Petty's problem appears to be with Bachmann's politics. In 2008, the singer allowed Democratic candidate Hillary Clinton to use American Girl for her unsuccessful presidential bid. But he was much less sympathetic in 2000, when Republican candidate George W Bush was discovered to be playing I Won't Back Down at his rallies. "This use has not been approved," Petty's representatives told the future president. "Any use made by you or your campaign creates, either intentionally or unintentionally, the impression that you and your campaign have been endorsed by Tom Petty, which is not true." Bush , er, backed down.

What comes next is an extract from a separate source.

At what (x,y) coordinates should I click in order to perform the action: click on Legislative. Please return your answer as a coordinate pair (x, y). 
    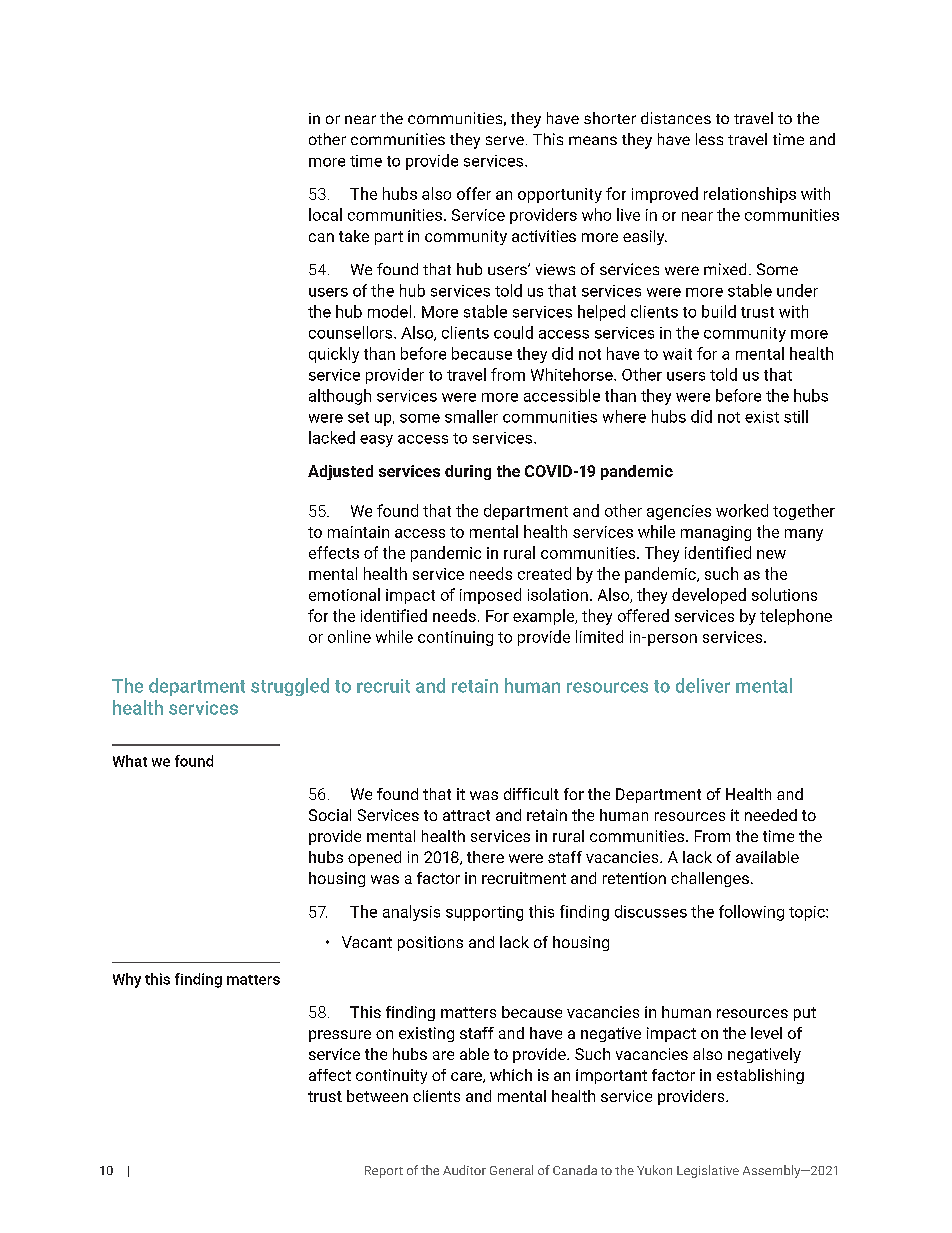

Politicians have got into lots of trouble using pop songs over the last few years. From Sarah Palin and Heart to Nicolas Sarkozy and MGMT, to David Cameron and Keane, politicians' rallying songs are proving a litigious nightmare. Perhaps they ought to look into using classical music.
(Excerpt) Read more at guardian.co.uk ...
A quick and simple bit of legislation can fix all of this nonsense. A copyright is just a government gift anyway.
Seems like a lot of freepers need educating on copyright law. Using a song for a political campaign is NOT a public performance, it’s a commercial use. It’s not only a pertinent legal distinction, but one helluva financial distinction as well. Public performance rights are relatively cheap, but commercial use licenses have gone into the 7 figures.
Note that although it was settled in a pre-trial mediation, Charlie Crist’s campaign wound up paying big bucks to David Byrne for using his music without permission.
John McCain likewise wound up paying Jackson Brown big bucks.
Don Henley? Yep, you guess it, won big bucks from Chuck DeVore
However it shows Poor Judgement Good Political Leadership never puts Unless some adults takeover the
You are absolutely correct.
on the part of whoever is running
a campaign in this sort of PR Trap.
leadership of this campaign
soon it will self-destruct.
However it shows Poor Judgement
Good Political Leadership never puts
Unless some adults takeover the
The Pretenders? I recall him saying Chrissie Hynde gave him permission to use her song.
I believe he said that he bought the Rights to the music.
No! Using a song in a political campaign falls under the same use as using a song in an ad campaign. Artists typically reserve these rights for themselves, and aren’t sold to BMI, ASCAP etc. It can cost a fortune to secure the rights to a song for an ad campaign.
Good one. And with money that THEY EARNED!
He did, and according to Hynde the individual members of he Pretenders could all live off of what Rush pays alone.
I don’t know, I kinda like Bachmann and thought it was dam% funny.
Bachman's team played the song as she exited the stage at a press conference. The song was not used in any advertising, but was played over the speakers at a live event.
Still requires a master use license, not a performance license. Check out what Jobs has paid for songs for Apple unveilings, televised or not.
How does a campaign playing a song at a live event differ from, say, a high school basketball team playing a song at a live event or a professional basketball team doing the same?
lol. Good one. I’ll bet ya at this point Tom Petty wishes he was 43!
They might want to try getting permission first.
Nah, just my 3 Petty tunes.
I don’t care if your a lefty. But I do care if you act like a petulant little wuss.
You sound coherent to me on your recall! LOL!
BACHMAN TURNER OVERDRIVE! What a logical choice! “Takin’ care of business”, “You ain’t seen nothin’ yet”, ......
In the rare event that a professional basketball team would play an entire song, you can bet that the franchise paid dearly for it.
High school? Falls into the who cares category. No one is going to accrue the negative publicity to be had by going after a high school. If a high school team did use a song, I’d wager that it would fall under the typical square foot schedule that a parks and rec department would have to fill out (and pay) if it held a dance. I doubt that even the most savvy of lawyers could convince a judge that a master use license was required.
That makes sense. I didn't know it either. What section of Copyright Law, 17 USC, covers that subject?
Once you license your song to BMI or ASCAP, you get the benefit of the performance fees, but you lose the right to control who or under what circumstances someone else can use your song.